> [Excerpted records]:
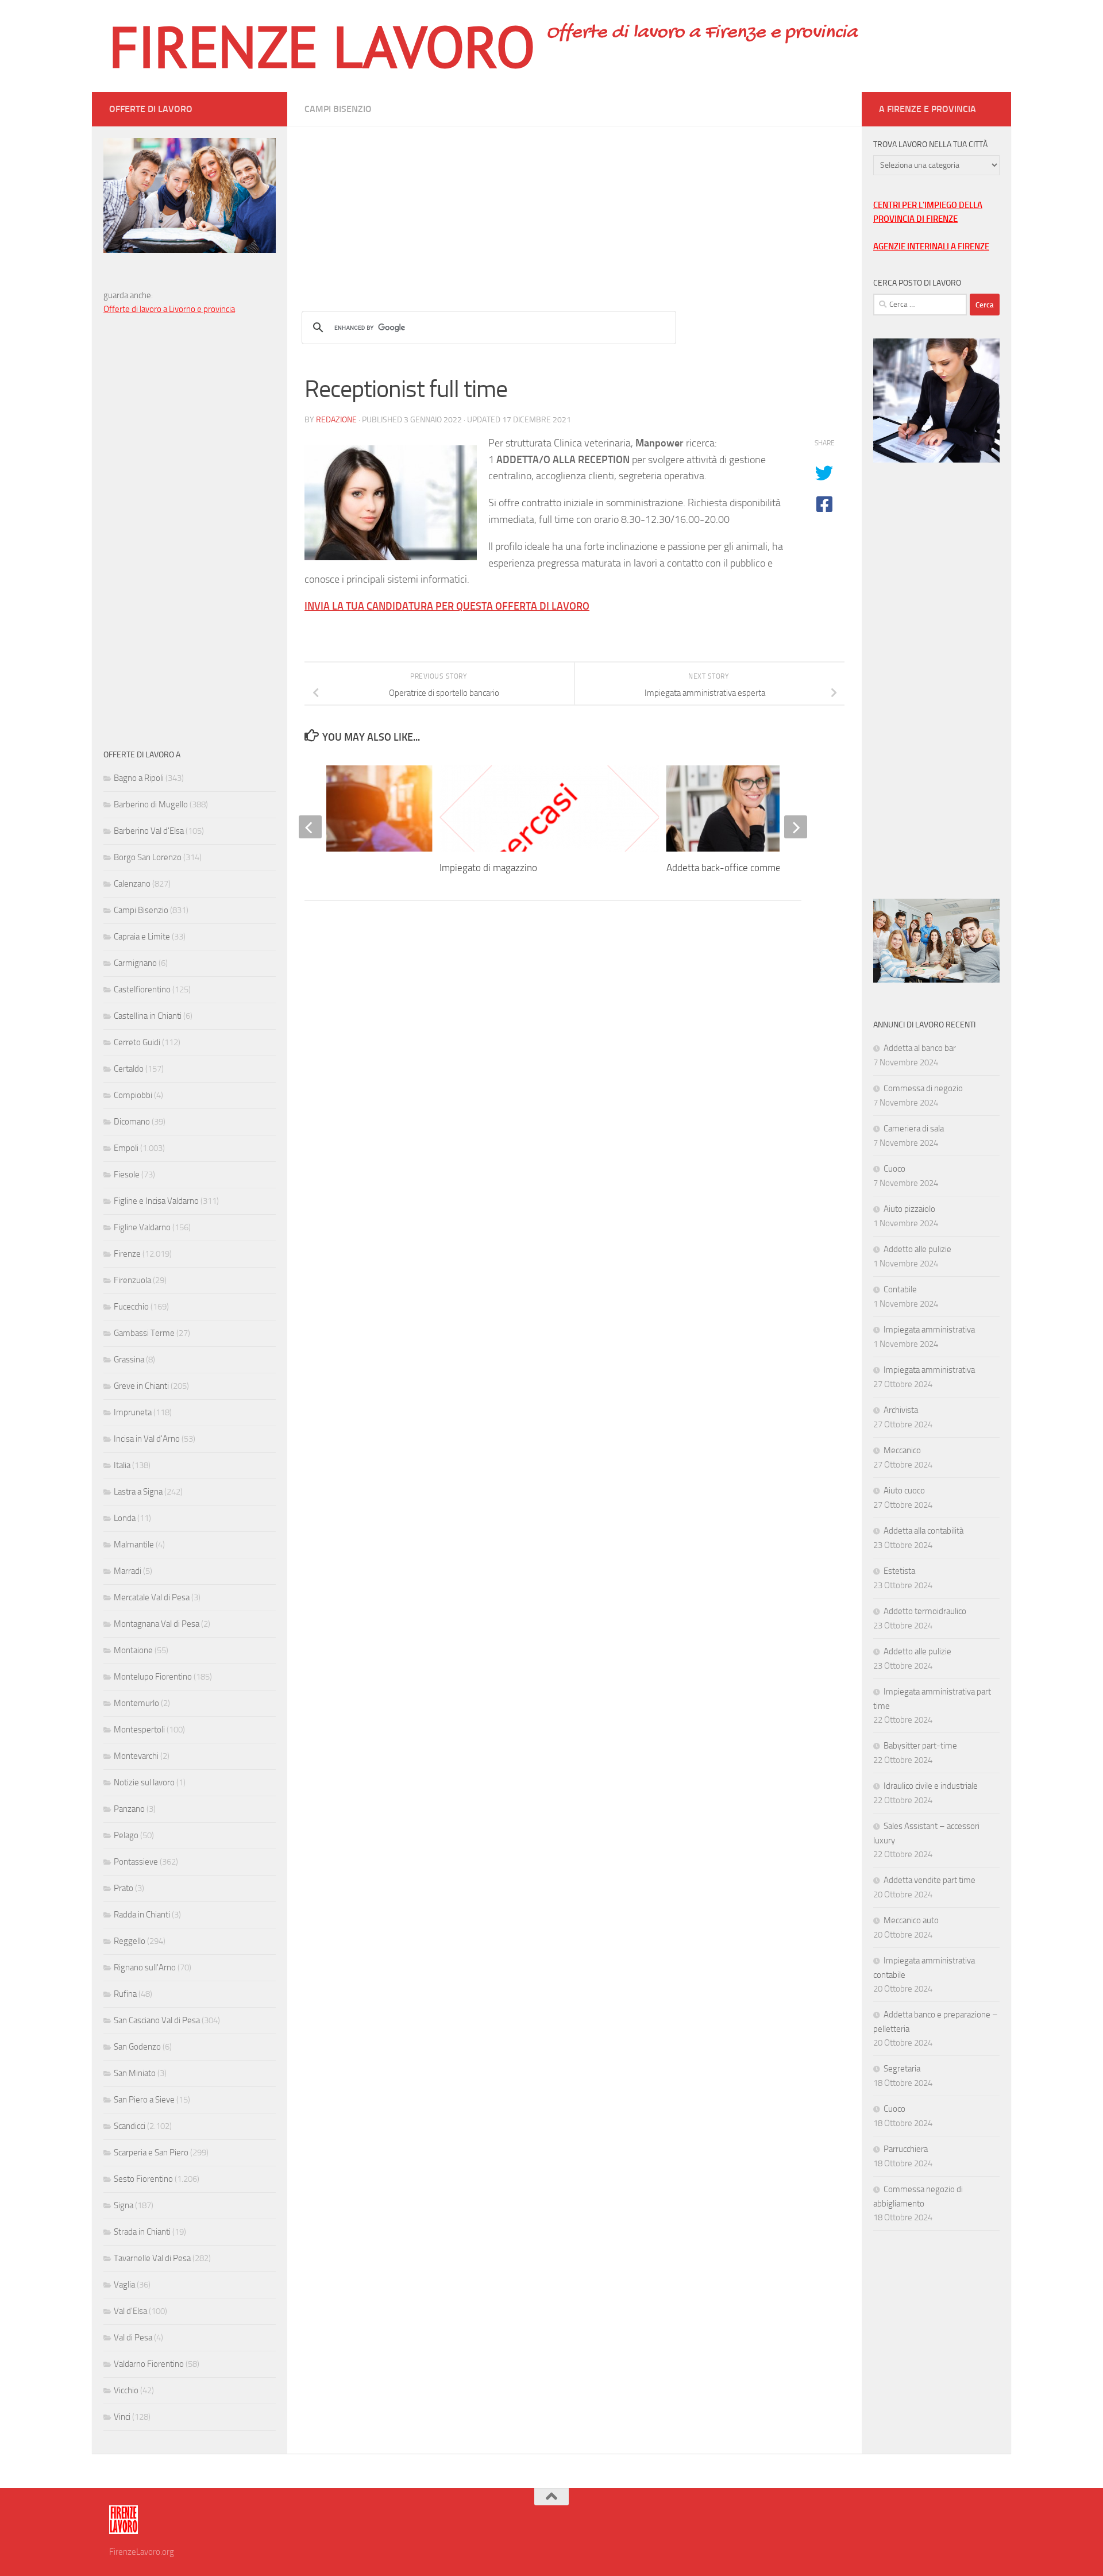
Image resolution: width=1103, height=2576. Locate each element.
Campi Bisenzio (338, 108)
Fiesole (127, 1174)
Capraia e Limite (142, 936)
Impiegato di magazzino (488, 867)
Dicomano (132, 1121)
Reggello (129, 1941)
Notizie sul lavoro (144, 1782)
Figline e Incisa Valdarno (156, 1201)
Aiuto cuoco (904, 1490)
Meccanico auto (911, 1920)
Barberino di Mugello (151, 804)
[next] (795, 826)
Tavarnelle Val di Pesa (152, 2258)
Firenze (127, 1254)
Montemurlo (136, 1703)
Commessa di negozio (923, 1088)
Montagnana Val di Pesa (156, 1624)
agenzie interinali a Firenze (931, 246)
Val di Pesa (133, 2337)
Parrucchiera (906, 2149)
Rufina (125, 1994)
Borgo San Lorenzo (148, 857)
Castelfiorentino (142, 989)
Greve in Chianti (141, 1386)
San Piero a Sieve (144, 2099)
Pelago (126, 1835)
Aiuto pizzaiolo (909, 1209)
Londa (125, 1518)
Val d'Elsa (130, 2311)
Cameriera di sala (914, 1128)
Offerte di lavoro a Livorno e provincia (169, 309)
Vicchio (126, 2390)
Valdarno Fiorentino (149, 2364)
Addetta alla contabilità (923, 1531)
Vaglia (124, 2284)
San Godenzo (137, 2047)
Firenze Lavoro (322, 46)
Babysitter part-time (920, 1746)
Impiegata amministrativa (929, 1329)
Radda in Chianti (142, 1914)
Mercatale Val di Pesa (152, 1597)
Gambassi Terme (144, 1333)
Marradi (127, 1571)
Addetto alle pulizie (917, 1249)
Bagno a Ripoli (139, 778)
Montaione (133, 1650)
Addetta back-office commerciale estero (749, 867)
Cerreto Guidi (137, 1042)
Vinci (122, 2417)
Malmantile (134, 1544)
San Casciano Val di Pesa (157, 2020)
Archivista (901, 1410)
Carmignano (135, 963)
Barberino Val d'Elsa (149, 831)
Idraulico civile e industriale (931, 1786)
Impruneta (133, 1412)
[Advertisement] (574, 206)
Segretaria (902, 2068)
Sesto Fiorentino (143, 2179)
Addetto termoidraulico (925, 1611)
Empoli (126, 1148)
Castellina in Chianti (148, 1016)
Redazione (336, 420)
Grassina (129, 1359)
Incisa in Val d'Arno (147, 1439)
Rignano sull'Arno (145, 1967)
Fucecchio (131, 1307)
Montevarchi (136, 1756)
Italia (122, 1465)
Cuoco (894, 1169)
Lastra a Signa (138, 1492)
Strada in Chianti (142, 2232)
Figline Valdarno (142, 1227)
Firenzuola (132, 1280)
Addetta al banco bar (920, 1048)
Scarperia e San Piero (151, 2152)
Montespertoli (139, 1729)
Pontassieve (136, 1862)
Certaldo (129, 1069)
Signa (123, 2205)
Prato (123, 1888)
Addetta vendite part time (929, 1880)
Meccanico (902, 1450)
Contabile (900, 1289)
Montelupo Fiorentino (153, 1677)
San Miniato (135, 2073)
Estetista (899, 1571)
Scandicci (129, 2126)
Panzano (129, 1809)
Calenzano (132, 884)
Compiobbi (133, 1095)
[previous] (310, 826)
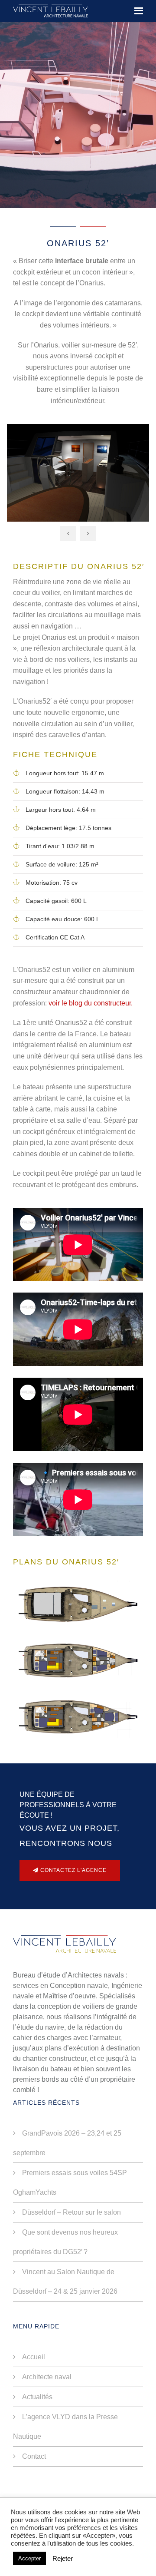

> [Task requirements]:
For this exercise, repeat word for word only the lines from the one containing "San Piero a Sieve (144, 2099)" through the end of the data, including both. Pictures do not go in the copy.

> [Task solution]:
San Piero a Sieve (144, 2099)
Pelago (126, 1835)
Aiuto pizzaiolo (909, 1209)
Londa (125, 1518)
Val d'Elsa (130, 2311)
Cameriera di sala (914, 1128)
Offerte di lavoro a Livorno e provincia (169, 309)
Vicchio (126, 2390)
Valdarno Fiorentino (149, 2364)
Addetta alla contabilità (923, 1531)
Vaglia (124, 2284)
San Godenzo (137, 2047)
Firenze Lavoro (322, 46)
Babysitter part-time (920, 1746)
Impiegata amministrativa (929, 1329)
Radda in Chianti (142, 1914)
Mercatale Val di Pesa (152, 1597)
Gambassi Terme (144, 1333)
Marradi (127, 1571)
Addetto alle pulizie (917, 1249)
Bagno a Ripoli (139, 778)
Montaione (133, 1650)
Addetta back-office commerciale estero (749, 867)
Cerreto Guidi (137, 1042)
Vinci (122, 2417)
Malmantile (134, 1544)
San Casciano Val di Pesa (157, 2020)
Archivista (901, 1410)
Carmignano (135, 963)
Barberino Val d'Elsa (149, 831)
Idraulico civile e industriale (931, 1786)
Impruneta (133, 1412)
[Advertisement] (574, 206)
Segretaria (902, 2068)
Sesto Fiorentino (143, 2179)
Addetto termoidraulico (925, 1611)
Empoli (126, 1148)
Castellina in Chianti (148, 1016)
Redazione (336, 420)
Grassina (129, 1359)
Incisa in Val d'Arno (147, 1439)
Rignano sull'Arno (145, 1967)
Fucecchio (131, 1307)
Montevarchi (136, 1756)
Italia (122, 1465)
Cuoco (894, 1169)
Lastra a Signa (138, 1492)
Strada in Chianti (142, 2232)
Figline Valdarno (142, 1227)
Firenzuola (132, 1280)
Addetta al banco bar (920, 1048)
Scarperia e San Piero (151, 2152)
Montespertoli (139, 1729)
Pontassieve (136, 1862)
Certaldo (129, 1069)
Signa (123, 2205)
Prato (123, 1888)
Addetta vendite part time (929, 1880)
Meccanico (902, 1450)
Contabile (900, 1289)
Montelupo Fiorentino (153, 1677)
San Miniato (135, 2073)
Estetista (899, 1571)
Scandicci (129, 2126)
Panzano (129, 1809)
Calenzano (132, 884)
Compiobbi (133, 1095)
[previous] (310, 826)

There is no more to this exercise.